Moreover, there's some normalisation going on inside jit.fft, which seems to be related with the matrix dimensions, and which explains the scaling down when I changed Tim's matrix to two planes.

I'm attaching a patch that demonstrates what I'm trying to highlight. Also take into account that by reverse engineering I'm normalising the jit.fft normalisation the way I was expecting to be computed from a DFT.

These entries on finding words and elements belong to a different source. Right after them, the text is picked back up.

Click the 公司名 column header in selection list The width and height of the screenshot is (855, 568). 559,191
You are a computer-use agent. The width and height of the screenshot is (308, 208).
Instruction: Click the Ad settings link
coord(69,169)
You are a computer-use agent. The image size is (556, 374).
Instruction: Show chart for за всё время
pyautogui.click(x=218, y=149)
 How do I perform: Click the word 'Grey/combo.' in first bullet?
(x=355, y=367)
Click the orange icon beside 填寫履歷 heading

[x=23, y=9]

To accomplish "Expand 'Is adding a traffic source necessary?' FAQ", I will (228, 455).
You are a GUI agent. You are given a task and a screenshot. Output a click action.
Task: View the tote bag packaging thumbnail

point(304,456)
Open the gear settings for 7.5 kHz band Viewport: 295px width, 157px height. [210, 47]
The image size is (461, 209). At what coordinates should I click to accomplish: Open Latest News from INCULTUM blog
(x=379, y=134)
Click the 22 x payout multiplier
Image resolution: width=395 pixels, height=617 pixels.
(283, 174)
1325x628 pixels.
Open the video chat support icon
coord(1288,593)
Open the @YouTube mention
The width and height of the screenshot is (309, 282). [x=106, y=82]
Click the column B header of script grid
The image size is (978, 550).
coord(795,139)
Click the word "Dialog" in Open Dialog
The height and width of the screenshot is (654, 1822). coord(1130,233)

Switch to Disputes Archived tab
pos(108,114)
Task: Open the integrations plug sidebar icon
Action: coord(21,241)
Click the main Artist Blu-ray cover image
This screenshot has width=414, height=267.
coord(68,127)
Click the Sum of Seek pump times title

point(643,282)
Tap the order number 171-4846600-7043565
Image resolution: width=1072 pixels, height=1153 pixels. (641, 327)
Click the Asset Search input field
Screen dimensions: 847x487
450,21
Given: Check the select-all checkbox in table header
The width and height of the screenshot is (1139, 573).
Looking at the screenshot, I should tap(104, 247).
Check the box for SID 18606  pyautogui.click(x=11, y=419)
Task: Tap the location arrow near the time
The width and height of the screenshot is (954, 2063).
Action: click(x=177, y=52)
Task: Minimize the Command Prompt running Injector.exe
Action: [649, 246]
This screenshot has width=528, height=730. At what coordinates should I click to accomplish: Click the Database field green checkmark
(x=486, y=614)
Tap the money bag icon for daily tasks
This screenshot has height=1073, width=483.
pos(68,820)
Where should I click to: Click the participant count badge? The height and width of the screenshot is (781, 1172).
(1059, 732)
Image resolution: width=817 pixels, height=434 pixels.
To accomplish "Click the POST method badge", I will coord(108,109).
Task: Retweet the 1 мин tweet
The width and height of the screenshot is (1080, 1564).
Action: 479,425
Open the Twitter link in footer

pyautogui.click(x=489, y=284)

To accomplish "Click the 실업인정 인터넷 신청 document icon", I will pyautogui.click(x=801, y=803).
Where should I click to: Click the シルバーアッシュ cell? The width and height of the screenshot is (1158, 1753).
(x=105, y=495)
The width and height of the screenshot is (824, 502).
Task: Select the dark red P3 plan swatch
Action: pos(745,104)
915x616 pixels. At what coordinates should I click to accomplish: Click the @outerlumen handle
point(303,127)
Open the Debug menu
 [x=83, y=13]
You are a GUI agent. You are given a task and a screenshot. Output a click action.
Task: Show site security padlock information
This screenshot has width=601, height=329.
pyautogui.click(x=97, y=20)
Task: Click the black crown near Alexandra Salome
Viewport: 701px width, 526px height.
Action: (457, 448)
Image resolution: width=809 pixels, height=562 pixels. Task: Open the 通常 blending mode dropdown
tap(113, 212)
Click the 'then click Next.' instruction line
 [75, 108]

Another place to verify results: https://engineering.icalculator.info/discrete-fourier-transform-calculator.html Try these arrays: 1,0,0,0,0,0,0,0,0,0,0,0,0,0,0,0 1,0,0,0,0,0,0,0,1,0,0,0,1,0,0,0

This might be one of the simplest patches to see [jit.fft] in action with a one-dimensional input (like audio buffer). Note that compared to [pfft~], there is no built-in overlap and no windowing (i.e. "rectangular" window). (On your DFT vs FFT question, you are right - it turns out the FFT algorithm is SO MUCH more powerful than other DFT algorithms, that even if you want to compute a DFT with a given number of samples, you will get the result faster by using the next power of two, padding with zeros, and applying the FFT algorithm. That's why DFT is used more in theoretical texts and FFT appears as soon as you want to actually compute it.)